# [Dataset items]
- - -

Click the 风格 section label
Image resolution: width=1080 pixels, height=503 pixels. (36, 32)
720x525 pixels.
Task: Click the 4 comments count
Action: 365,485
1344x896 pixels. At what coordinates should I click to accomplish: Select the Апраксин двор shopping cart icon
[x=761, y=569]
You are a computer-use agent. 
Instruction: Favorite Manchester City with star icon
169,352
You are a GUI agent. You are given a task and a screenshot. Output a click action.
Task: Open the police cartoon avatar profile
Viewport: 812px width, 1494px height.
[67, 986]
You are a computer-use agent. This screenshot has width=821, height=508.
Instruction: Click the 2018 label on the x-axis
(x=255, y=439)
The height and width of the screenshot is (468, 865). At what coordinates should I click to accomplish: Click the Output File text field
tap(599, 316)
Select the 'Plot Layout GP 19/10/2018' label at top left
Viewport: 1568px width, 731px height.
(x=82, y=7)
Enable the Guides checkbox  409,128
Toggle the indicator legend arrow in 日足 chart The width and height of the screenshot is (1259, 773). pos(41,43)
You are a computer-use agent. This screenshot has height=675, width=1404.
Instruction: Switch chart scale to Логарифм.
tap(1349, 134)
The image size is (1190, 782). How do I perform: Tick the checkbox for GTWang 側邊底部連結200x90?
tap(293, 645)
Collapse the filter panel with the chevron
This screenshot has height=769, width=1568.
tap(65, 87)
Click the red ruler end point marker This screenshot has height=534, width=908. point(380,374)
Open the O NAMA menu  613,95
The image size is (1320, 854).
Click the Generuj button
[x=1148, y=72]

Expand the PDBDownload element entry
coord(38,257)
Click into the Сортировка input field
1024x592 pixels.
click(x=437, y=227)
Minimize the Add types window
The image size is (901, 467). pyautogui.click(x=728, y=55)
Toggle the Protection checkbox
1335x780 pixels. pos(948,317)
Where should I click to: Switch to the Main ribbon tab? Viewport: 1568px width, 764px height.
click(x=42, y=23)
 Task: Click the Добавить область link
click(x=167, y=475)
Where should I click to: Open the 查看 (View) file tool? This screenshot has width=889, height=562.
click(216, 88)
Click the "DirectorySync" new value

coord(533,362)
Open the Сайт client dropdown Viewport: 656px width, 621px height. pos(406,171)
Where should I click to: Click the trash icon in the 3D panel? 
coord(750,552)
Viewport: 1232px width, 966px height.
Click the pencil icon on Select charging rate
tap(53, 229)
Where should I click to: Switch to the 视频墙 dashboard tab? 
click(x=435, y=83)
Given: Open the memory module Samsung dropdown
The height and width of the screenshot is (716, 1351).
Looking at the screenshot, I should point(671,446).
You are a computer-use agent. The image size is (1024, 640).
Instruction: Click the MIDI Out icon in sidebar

- - -

# [Activity]
Among the entries above, the lines between the ones containing "Where should I click to: Click" and "Given: Open the", inclusive, are to be transcribed exactly. No other line is to be given.

# [Reply to the task]
Where should I click to: Click the trash icon in the 3D panel? 
coord(750,552)
Viewport: 1232px width, 966px height.
Click the pencil icon on Select charging rate
tap(53, 229)
Where should I click to: Switch to the 视频墙 dashboard tab? 
click(x=435, y=83)
Given: Open the memory module Samsung dropdown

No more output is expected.